A Year After Perry's Death, Family Members Speak Out

'There was an inevitability to what was going to happen next to him,' his mother says
By Rob Quinn,  Newser Staff
Posted Oct 28, 2024 7:10 PM CDT
Perry Family Members Speak Out a Year After His Death
A makeshift memorial for Matthew Perry is seen outside the building shown in exterior shots of the "Friends" on Monday, Oct. 30, 2023, in New York.   (Photo by Charles Sykes/Invision/AP)

A year after Matthew Perry's death, family members are looking back at his life and sharing memories of the Friends star. In an interview with the Today show, mother Suzanne Perry described his death as unavoidable after many years struggling with addiction, NBC News reports. "There was an inevitability to what was going to happen next to him, and he felt it very strongly," she said. She said in the days before he died, she was worried after he told her, "I'm not frightened anymore," per the Hollywood Reporter. "I'm a very lucky woman but there was one glitch, there was one problem: that I couldn't conquer it," she said. "I couldn't help him."

The 54-year-old was found unresponsive in the hot tub of his Los Angeles home.

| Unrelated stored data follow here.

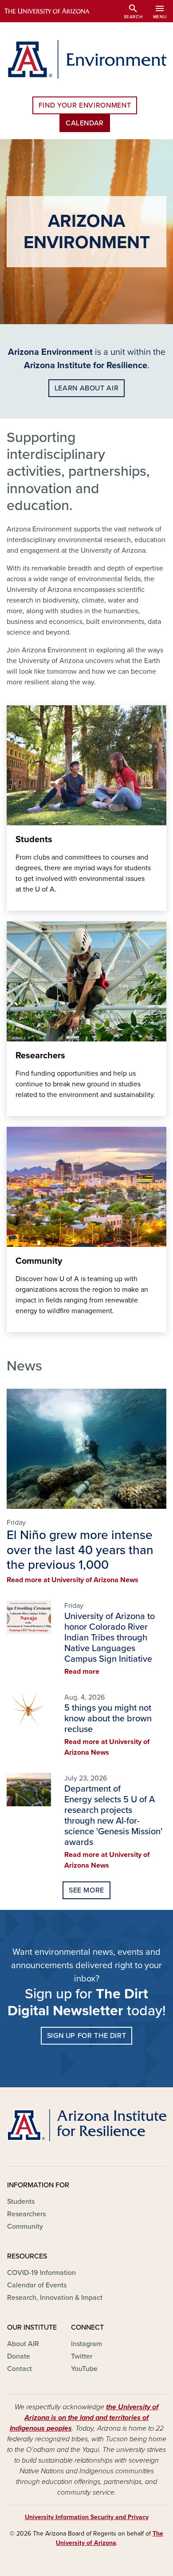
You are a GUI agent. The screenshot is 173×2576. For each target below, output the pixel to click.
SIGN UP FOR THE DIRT (86, 2035)
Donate (18, 2356)
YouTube (84, 2368)
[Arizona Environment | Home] (86, 59)
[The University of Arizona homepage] (53, 11)
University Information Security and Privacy (87, 2517)
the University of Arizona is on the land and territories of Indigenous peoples (84, 2418)
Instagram (86, 2343)
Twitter (81, 2356)
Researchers (26, 2214)
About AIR (23, 2343)
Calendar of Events (37, 2285)
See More (86, 1890)
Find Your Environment (85, 105)
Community (25, 2226)
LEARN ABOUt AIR (87, 388)
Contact (19, 2368)
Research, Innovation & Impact (54, 2297)
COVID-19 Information (41, 2272)
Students (21, 2201)
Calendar (85, 123)
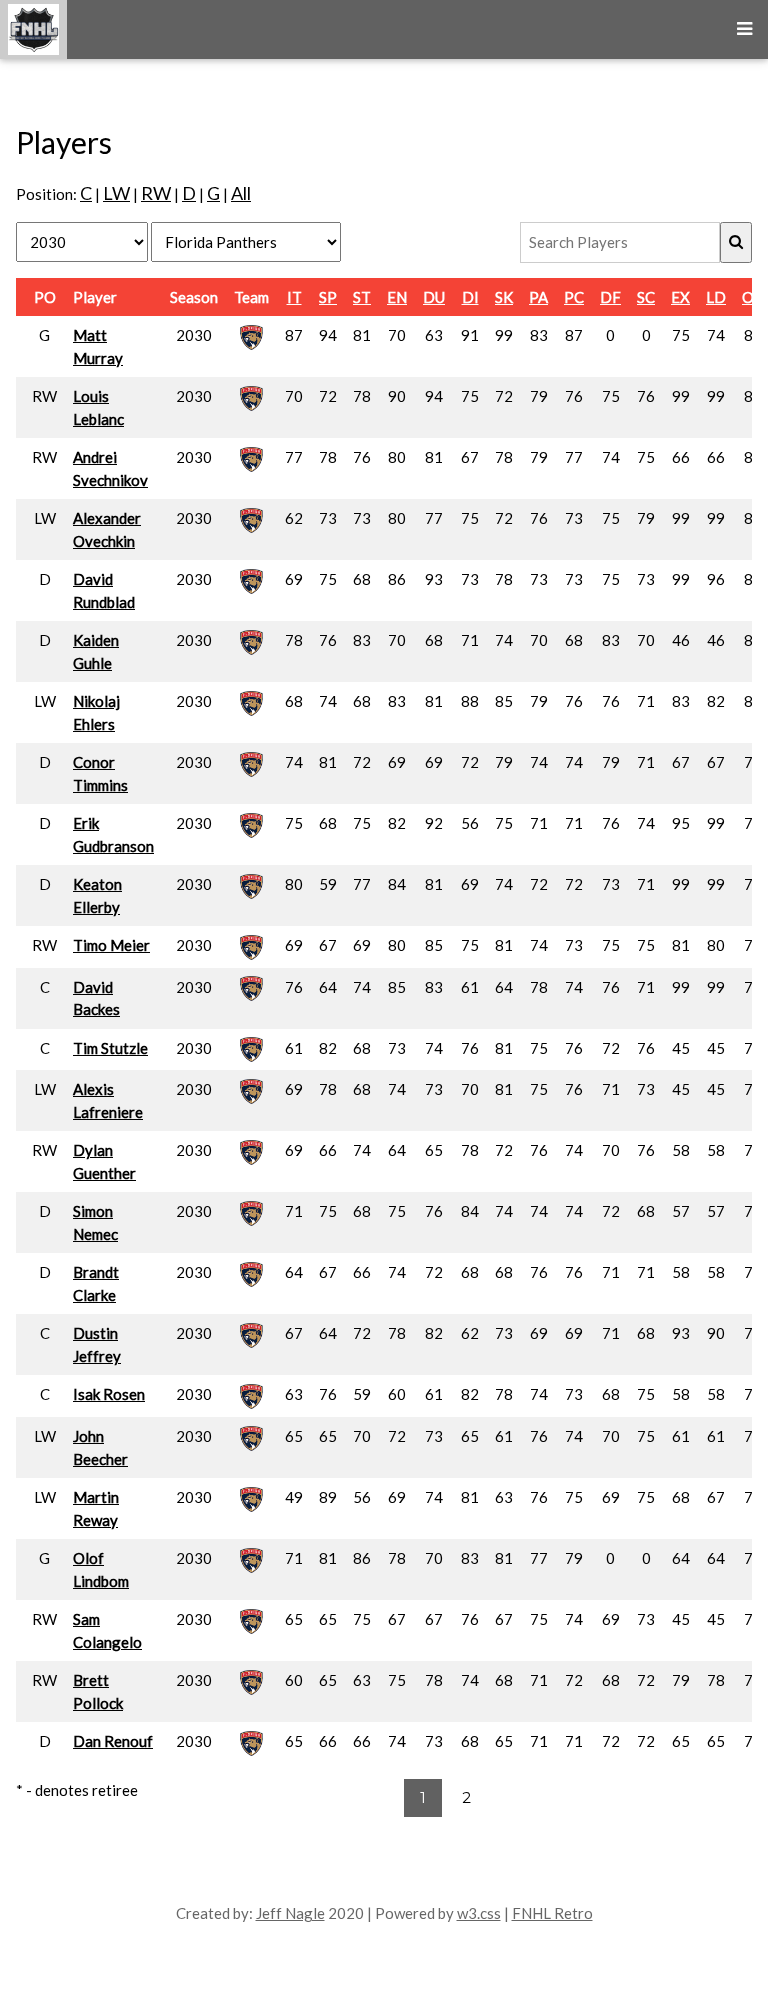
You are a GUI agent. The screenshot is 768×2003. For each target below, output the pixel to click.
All (241, 193)
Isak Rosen (109, 1394)
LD (716, 297)
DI (470, 297)
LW (116, 193)
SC (646, 297)
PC (574, 297)
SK (504, 297)
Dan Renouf (113, 1741)
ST (362, 297)
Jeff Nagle (290, 1913)
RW (156, 193)
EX (680, 297)
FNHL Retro (552, 1913)
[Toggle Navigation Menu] (744, 29)
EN (397, 297)
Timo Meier (111, 945)
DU (434, 297)
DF (610, 297)
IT (294, 297)
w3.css (479, 1913)
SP (328, 297)
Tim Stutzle (110, 1048)
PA (538, 297)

The cause of death was determined to be an overdose of ketamine. Dateline host Keith Morrison, Perry's stepfather, also spoke to Today, as did three of Perry's sisters, Emily, Caitlin, and Madeline Morrison. His sisters remembered how Perry could always make them laugh when they were young. "All he wanted was to love and to be loved," said Emily Morrison. After Perry's death, the family created the Matthew Perry Foundation to help people struggling with addiction. Perry's mother said a year after his death, fans still visit his grave. "They leave really lovely letters to him. Like, 'I felt so sad. You helped me get through my teen years.'"

Keith Morrison said he hoped legal action against doctors and other people charged with supplying Perry with ketamine will have an impact. "What I'm hoping, and I think the agencies that got involved in this are hoping, that people who have put themselves in the business of supplying people with the drugs that'll kill them—they are now on notice," he said, per the Reporter. "It doesn't matter what your professional credentials are. You're goin' down, baby." What his stepson taught the world, he said, "is that no amount of money will cure an addict. It needs something else."